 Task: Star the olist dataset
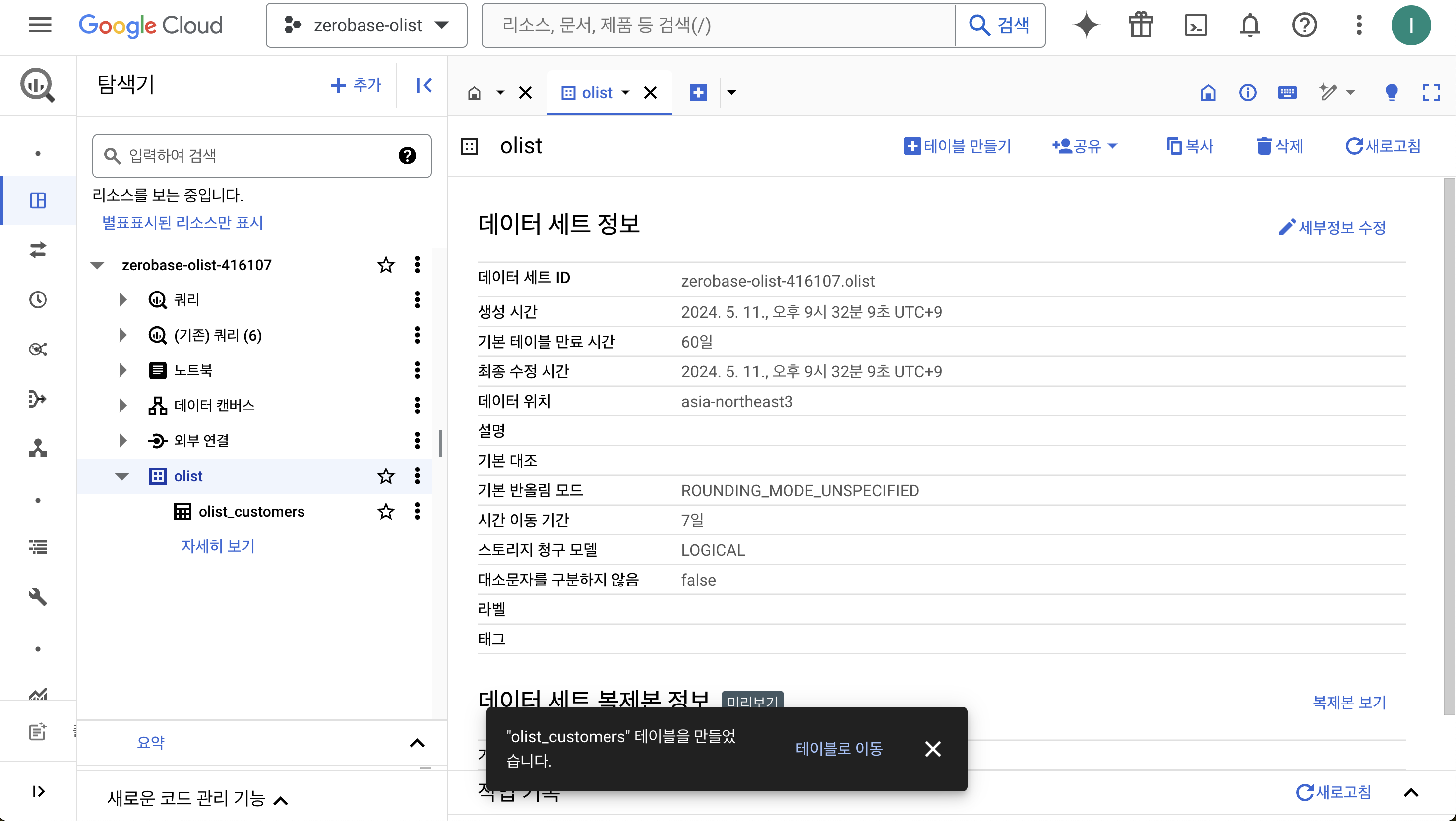(x=386, y=476)
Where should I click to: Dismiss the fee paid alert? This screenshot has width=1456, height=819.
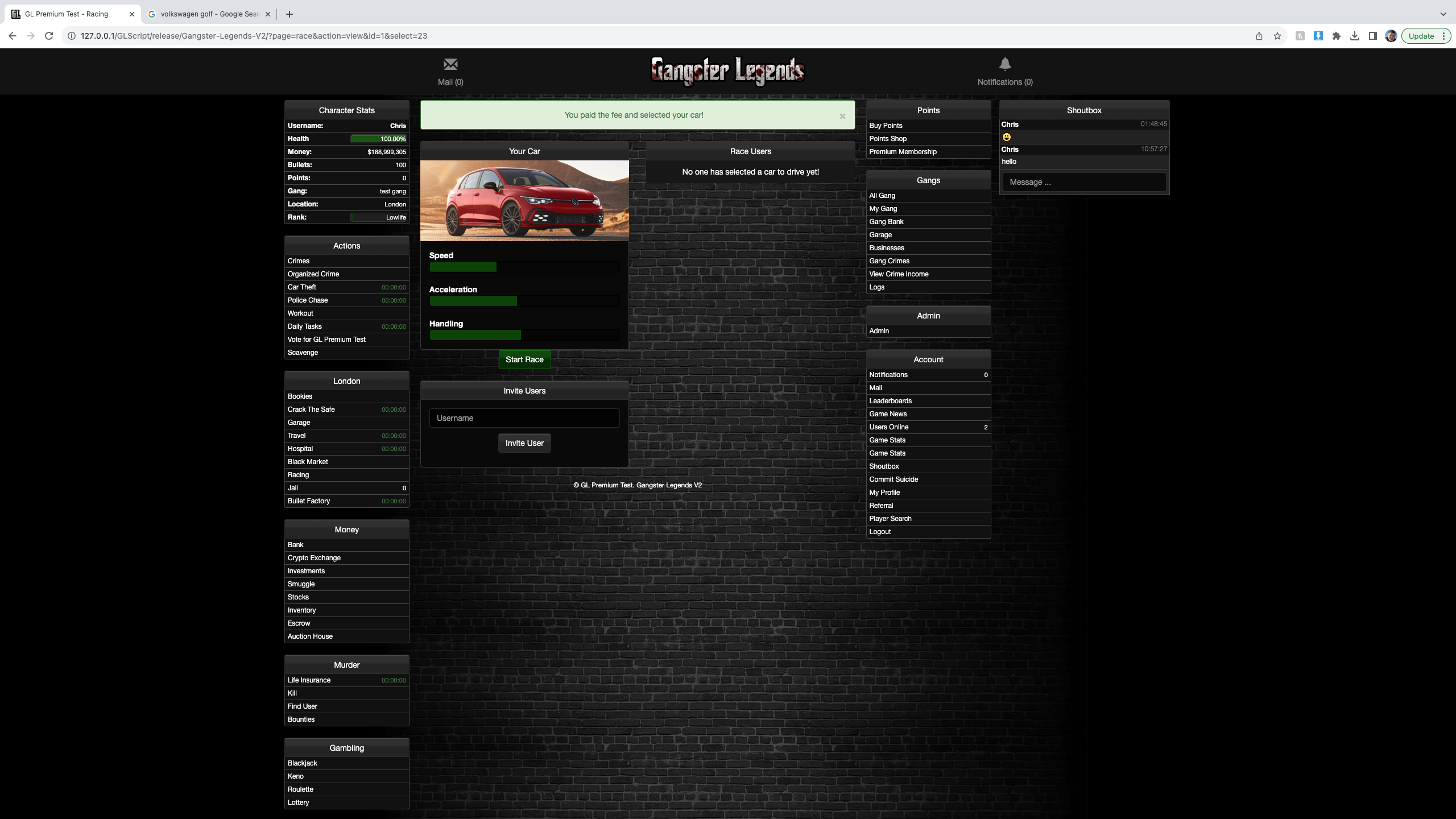842,116
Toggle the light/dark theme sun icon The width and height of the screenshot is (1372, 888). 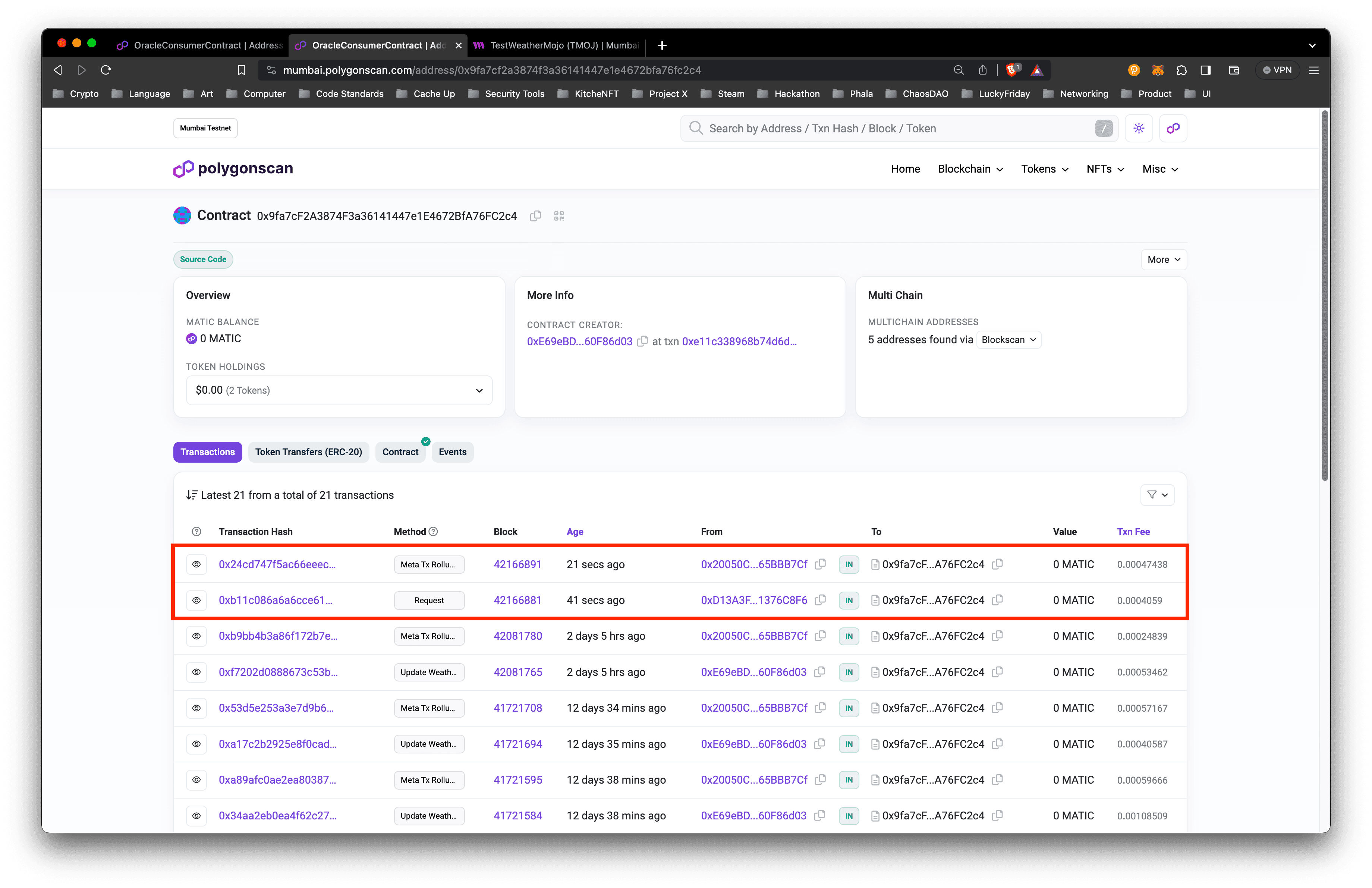(x=1139, y=129)
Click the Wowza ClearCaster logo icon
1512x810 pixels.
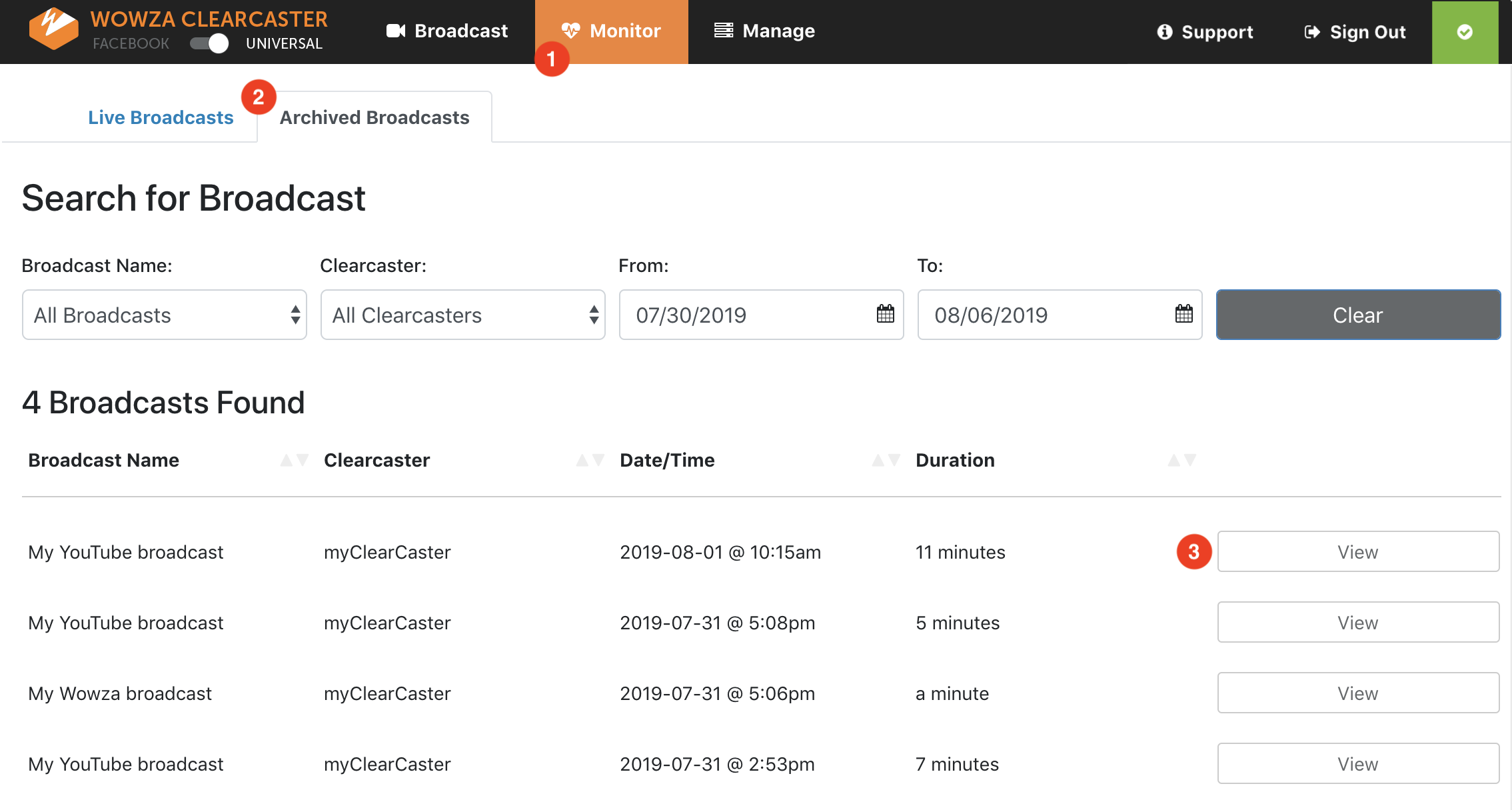coord(53,29)
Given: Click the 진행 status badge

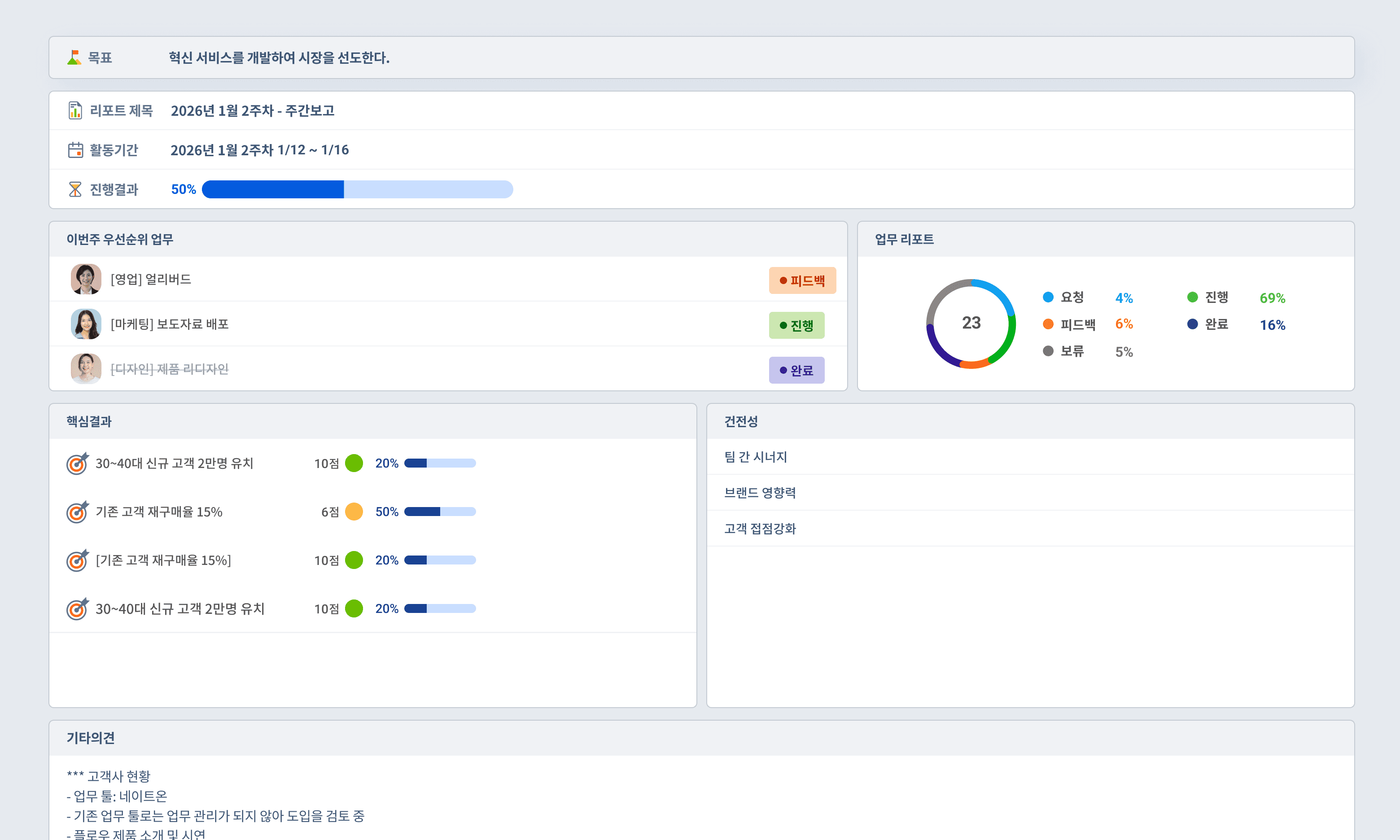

Exercise description: From the line with "1512x810 pixels." down to the last line of the records above, restate each line verbatim, passing over any picture.

Exercise solution:
1512x810 pixels.
coord(53,29)
Given: Click the 진행 status badge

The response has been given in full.